Saved data entries:
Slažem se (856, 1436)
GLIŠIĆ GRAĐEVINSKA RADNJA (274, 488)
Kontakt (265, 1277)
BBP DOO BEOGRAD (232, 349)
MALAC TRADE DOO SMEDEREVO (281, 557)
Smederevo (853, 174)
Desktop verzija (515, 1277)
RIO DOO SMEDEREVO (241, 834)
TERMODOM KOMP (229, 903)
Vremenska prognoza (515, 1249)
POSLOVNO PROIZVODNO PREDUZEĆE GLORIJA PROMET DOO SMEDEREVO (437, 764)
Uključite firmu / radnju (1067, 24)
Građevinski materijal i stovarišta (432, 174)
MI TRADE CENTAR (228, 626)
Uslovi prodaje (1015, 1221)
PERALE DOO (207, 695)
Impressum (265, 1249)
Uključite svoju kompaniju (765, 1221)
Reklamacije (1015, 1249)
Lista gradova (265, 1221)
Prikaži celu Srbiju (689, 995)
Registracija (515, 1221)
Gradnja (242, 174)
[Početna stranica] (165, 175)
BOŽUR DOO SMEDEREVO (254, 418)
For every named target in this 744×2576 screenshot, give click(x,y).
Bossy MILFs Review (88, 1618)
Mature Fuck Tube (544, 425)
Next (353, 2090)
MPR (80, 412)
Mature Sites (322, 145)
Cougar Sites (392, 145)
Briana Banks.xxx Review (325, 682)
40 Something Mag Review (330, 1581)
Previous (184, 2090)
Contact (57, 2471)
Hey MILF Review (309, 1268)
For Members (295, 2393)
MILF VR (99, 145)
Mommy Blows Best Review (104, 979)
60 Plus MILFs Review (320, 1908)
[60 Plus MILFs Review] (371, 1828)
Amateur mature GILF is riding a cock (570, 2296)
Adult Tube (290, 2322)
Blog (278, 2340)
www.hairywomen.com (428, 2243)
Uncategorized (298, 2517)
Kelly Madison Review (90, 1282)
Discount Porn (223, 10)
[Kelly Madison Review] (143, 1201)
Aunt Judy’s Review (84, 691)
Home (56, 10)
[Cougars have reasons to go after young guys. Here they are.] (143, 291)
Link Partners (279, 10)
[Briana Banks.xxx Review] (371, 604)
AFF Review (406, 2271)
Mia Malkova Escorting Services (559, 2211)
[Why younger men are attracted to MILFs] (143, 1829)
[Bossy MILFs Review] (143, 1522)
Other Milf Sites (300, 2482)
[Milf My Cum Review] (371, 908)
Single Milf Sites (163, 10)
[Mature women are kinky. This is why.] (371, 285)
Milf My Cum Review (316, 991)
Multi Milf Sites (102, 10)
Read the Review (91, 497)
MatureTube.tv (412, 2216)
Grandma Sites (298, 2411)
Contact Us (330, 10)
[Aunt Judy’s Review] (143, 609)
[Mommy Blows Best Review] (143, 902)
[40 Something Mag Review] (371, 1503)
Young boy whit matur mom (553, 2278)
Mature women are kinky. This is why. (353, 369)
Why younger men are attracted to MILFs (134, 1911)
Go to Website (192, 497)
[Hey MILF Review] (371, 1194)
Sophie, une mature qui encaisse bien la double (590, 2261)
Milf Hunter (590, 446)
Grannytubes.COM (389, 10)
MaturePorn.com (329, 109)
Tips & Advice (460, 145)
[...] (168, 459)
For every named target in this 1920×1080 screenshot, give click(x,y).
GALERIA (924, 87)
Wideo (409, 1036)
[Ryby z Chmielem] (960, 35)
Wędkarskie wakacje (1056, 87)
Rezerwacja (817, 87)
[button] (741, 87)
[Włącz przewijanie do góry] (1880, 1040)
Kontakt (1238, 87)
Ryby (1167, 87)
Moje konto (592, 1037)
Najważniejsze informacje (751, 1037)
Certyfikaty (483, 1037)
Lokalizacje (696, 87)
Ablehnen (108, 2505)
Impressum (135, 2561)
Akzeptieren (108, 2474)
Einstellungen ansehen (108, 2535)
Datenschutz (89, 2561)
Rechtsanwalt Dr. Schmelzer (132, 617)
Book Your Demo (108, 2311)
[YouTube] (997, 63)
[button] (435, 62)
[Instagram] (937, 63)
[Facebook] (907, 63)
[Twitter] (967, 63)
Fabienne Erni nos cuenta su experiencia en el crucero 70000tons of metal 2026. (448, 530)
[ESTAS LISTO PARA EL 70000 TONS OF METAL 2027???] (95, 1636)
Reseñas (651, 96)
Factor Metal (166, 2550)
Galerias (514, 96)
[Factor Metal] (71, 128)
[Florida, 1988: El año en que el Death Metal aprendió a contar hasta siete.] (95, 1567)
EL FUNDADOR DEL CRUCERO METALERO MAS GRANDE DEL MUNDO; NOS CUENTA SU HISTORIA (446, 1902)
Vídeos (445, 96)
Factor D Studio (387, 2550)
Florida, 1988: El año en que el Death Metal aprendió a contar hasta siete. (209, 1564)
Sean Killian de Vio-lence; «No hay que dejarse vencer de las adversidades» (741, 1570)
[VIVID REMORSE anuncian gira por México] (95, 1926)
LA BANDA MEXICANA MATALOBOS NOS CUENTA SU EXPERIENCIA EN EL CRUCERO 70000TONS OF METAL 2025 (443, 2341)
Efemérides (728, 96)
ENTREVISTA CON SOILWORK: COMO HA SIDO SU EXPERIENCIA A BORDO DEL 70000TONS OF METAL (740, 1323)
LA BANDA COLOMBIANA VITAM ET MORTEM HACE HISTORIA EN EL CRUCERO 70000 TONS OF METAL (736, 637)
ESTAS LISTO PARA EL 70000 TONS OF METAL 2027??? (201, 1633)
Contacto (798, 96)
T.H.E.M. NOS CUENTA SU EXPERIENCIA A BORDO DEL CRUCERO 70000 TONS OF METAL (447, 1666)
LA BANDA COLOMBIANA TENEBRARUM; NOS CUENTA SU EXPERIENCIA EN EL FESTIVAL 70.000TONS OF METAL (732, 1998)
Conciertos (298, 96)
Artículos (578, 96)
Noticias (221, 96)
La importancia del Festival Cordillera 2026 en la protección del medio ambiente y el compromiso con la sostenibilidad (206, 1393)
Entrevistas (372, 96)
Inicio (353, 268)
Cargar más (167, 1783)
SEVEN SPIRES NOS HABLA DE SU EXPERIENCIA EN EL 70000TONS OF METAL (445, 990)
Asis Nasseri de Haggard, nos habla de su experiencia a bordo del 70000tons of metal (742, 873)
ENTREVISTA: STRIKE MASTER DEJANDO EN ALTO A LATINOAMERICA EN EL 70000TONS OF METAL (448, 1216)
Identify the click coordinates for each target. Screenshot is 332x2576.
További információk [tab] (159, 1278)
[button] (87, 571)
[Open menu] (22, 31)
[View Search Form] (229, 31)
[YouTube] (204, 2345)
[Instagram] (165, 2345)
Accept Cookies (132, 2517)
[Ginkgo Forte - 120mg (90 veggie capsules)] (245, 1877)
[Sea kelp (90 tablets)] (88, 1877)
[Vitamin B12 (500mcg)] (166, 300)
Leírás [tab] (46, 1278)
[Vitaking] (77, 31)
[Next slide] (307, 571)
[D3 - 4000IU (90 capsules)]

- Directions for this task
The entries shown above should be duplicated exactly.

- Written solution
Slažem se (856, 1436)
GLIŠIĆ GRAĐEVINSKA RADNJA (274, 488)
Kontakt (265, 1277)
BBP DOO BEOGRAD (232, 349)
MALAC TRADE DOO SMEDEREVO (281, 557)
Smederevo (853, 174)
Desktop verzija (515, 1277)
RIO DOO SMEDEREVO (241, 834)
TERMODOM KOMP (229, 903)
Vremenska prognoza (515, 1249)
POSLOVNO PROIZVODNO PREDUZEĆE GLORIJA PROMET DOO SMEDEREVO (437, 764)
Uključite firmu / radnju (1067, 24)
Građevinski materijal i stovarišta (432, 174)
MI TRADE CENTAR (228, 626)
Uslovi prodaje (1015, 1221)
PERALE DOO (207, 695)
Impressum (265, 1249)
Uključite svoju kompaniju (765, 1221)
Reklamacije (1015, 1249)
Lista gradova (265, 1221)
Prikaži celu Srbiju (689, 995)
Registracija (515, 1221)
Gradnja (242, 174)
[Početna stranica] (165, 175)
BOŽUR DOO SMEDEREVO (254, 418)
For every named target in this 744×2576 screenshot, give click(x,y).
Bossy MILFs Review (88, 1618)
Mature Fuck Tube (544, 425)
Next (353, 2090)
MPR (80, 412)
Mature Sites (322, 145)
Cougar Sites (392, 145)
Briana Banks.xxx Review (325, 682)
40 Something Mag Review (330, 1581)
Previous (184, 2090)
Contact (57, 2471)
Hey MILF Review (309, 1268)
For Members (295, 2393)
MILF VR (99, 145)
Mommy Blows Best Review (104, 979)
60 Plus MILFs Review (320, 1908)
[60 Plus MILFs Review] (371, 1828)
Amateur mature GILF is riding a cock (570, 2296)
Adult Tube (290, 2322)
Blog (278, 2340)
www.hairywomen.com (428, 2243)
Uncategorized (298, 2517)
Kelly Madison Review (90, 1282)
Discount Porn (223, 10)
[Kelly Madison Review] (143, 1201)
Aunt Judy’s Review (84, 691)
Home (56, 10)
[Cougars have reasons to go after young guys. Here they are.] (143, 291)
Link Partners (279, 10)
[Briana Banks.xxx Review] (371, 604)
AFF Review (406, 2271)
Mia Malkova Escorting Services (559, 2211)
[Why younger men are attracted to MILFs] (143, 1829)
[Bossy MILFs Review] (143, 1522)
Other Milf Sites (300, 2482)
[Milf My Cum Review] (371, 908)
Single Milf Sites (163, 10)
[Mature women are kinky. This is why.] (371, 285)
Milf My Cum Review (316, 991)
Multi Milf Sites (102, 10)
Read the Review (91, 497)
MatureTube.tv (412, 2216)
Grandma Sites (298, 2411)
Contact Us (330, 10)
[Aunt Judy’s Review] (143, 609)
[Mommy Blows Best Review] (143, 902)
[40 Something Mag Review] (371, 1503)
Young boy whit matur mom (553, 2278)
Mature women are kinky. This is why. (353, 369)
Why younger men are attracted to MILFs (134, 1911)
Go to Website (192, 497)
[Hey MILF Review] (371, 1194)
Sophie, une mature qui encaisse bien la double (590, 2261)
Milf Hunter (590, 446)
Grannytubes.COM (389, 10)
MaturePorn.com (329, 109)
Tips & Advice (460, 145)
[...] (168, 459)
For every named target in this 1920×1080 screenshot, give click(x,y).
GALERIA (924, 87)
Wideo (409, 1036)
[Ryby z Chmielem] (960, 35)
Wędkarskie wakacje (1056, 87)
Rezerwacja (817, 87)
[button] (741, 87)
[Włącz przewijanie do góry] (1880, 1040)
Kontakt (1238, 87)
Ryby (1167, 87)
Moje konto (592, 1037)
Najważniejsze informacje (751, 1037)
Certyfikaty (483, 1037)
Lokalizacje (696, 87)
Ablehnen (108, 2505)
Impressum (135, 2561)
Akzeptieren (108, 2474)
Einstellungen ansehen (108, 2535)
Datenschutz (89, 2561)
Rechtsanwalt Dr. Schmelzer (132, 617)
Book Your Demo (108, 2311)
[YouTube] (997, 63)
[button] (435, 62)
[Instagram] (937, 63)
[Facebook] (907, 63)
[Twitter] (967, 63)
Fabienne Erni nos cuenta su experiencia en el crucero 70000tons of metal 2026. (448, 530)
[ESTAS LISTO PARA EL 70000 TONS OF METAL 2027???] (95, 1636)
Reseñas (651, 96)
Factor Metal (166, 2550)
Galerias (514, 96)
[Factor Metal] (71, 128)
[Florida, 1988: El año en que el Death Metal aprendió a contar hasta siete.] (95, 1567)
EL FUNDADOR DEL CRUCERO METALERO MAS GRANDE DEL MUNDO; NOS CUENTA SU HISTORIA (446, 1902)
Vídeos (445, 96)
Factor D Studio (387, 2550)
Florida, 1988: El año en que el Death Metal aprendió a contar hasta siete. (209, 1564)
Sean Killian de Vio-lence; «No hay que dejarse vencer de las adversidades» (741, 1570)
[VIVID REMORSE anuncian gira por México] (95, 1926)
LA BANDA MEXICANA MATALOBOS NOS CUENTA SU EXPERIENCIA EN EL CRUCERO 70000TONS OF METAL 2025 (443, 2341)
Efemérides (728, 96)
ENTREVISTA CON SOILWORK: COMO HA SIDO SU EXPERIENCIA A BORDO DEL 70000TONS OF METAL (740, 1323)
LA BANDA COLOMBIANA VITAM ET MORTEM HACE HISTORIA EN EL CRUCERO 70000 TONS OF METAL (736, 637)
ESTAS LISTO PARA EL 70000 TONS OF METAL 2027??? (201, 1633)
Contacto (798, 96)
T.H.E.M. NOS CUENTA SU EXPERIENCIA A BORDO DEL CRUCERO 70000 TONS OF METAL (447, 1666)
LA BANDA COLOMBIANA TENEBRARUM; NOS CUENTA SU EXPERIENCIA EN EL FESTIVAL 70.000TONS OF METAL (732, 1998)
Conciertos (298, 96)
Artículos (578, 96)
Noticias (221, 96)
La importancia del Festival Cordillera 2026 en la protección del medio ambiente y el compromiso con la sostenibilidad (206, 1393)
Entrevistas (372, 96)
Inicio (353, 268)
Cargar más (167, 1783)
SEVEN SPIRES NOS HABLA DE SU EXPERIENCIA EN EL 70000TONS OF METAL (445, 990)
Asis Nasseri de Haggard, nos habla de su experiencia a bordo del 70000tons of metal (742, 873)
ENTREVISTA: STRIKE MASTER DEJANDO EN ALTO A LATINOAMERICA EN EL 70000TONS OF METAL (448, 1216)
Identify the click coordinates for each target. Screenshot is 332x2576.
További információk [tab] (159, 1278)
[button] (87, 571)
[Open menu] (22, 31)
[View Search Form] (229, 31)
[YouTube] (204, 2345)
[Instagram] (165, 2345)
Accept Cookies (132, 2517)
[Ginkgo Forte - 120mg (90 veggie capsules)] (245, 1877)
[Sea kelp (90 tablets)] (88, 1877)
[Vitamin B12 (500mcg)] (166, 300)
Leírás [tab] (46, 1278)
[Vitaking] (77, 31)
[Next slide] (307, 571)
[D3 - 4000IU (90 capsules)]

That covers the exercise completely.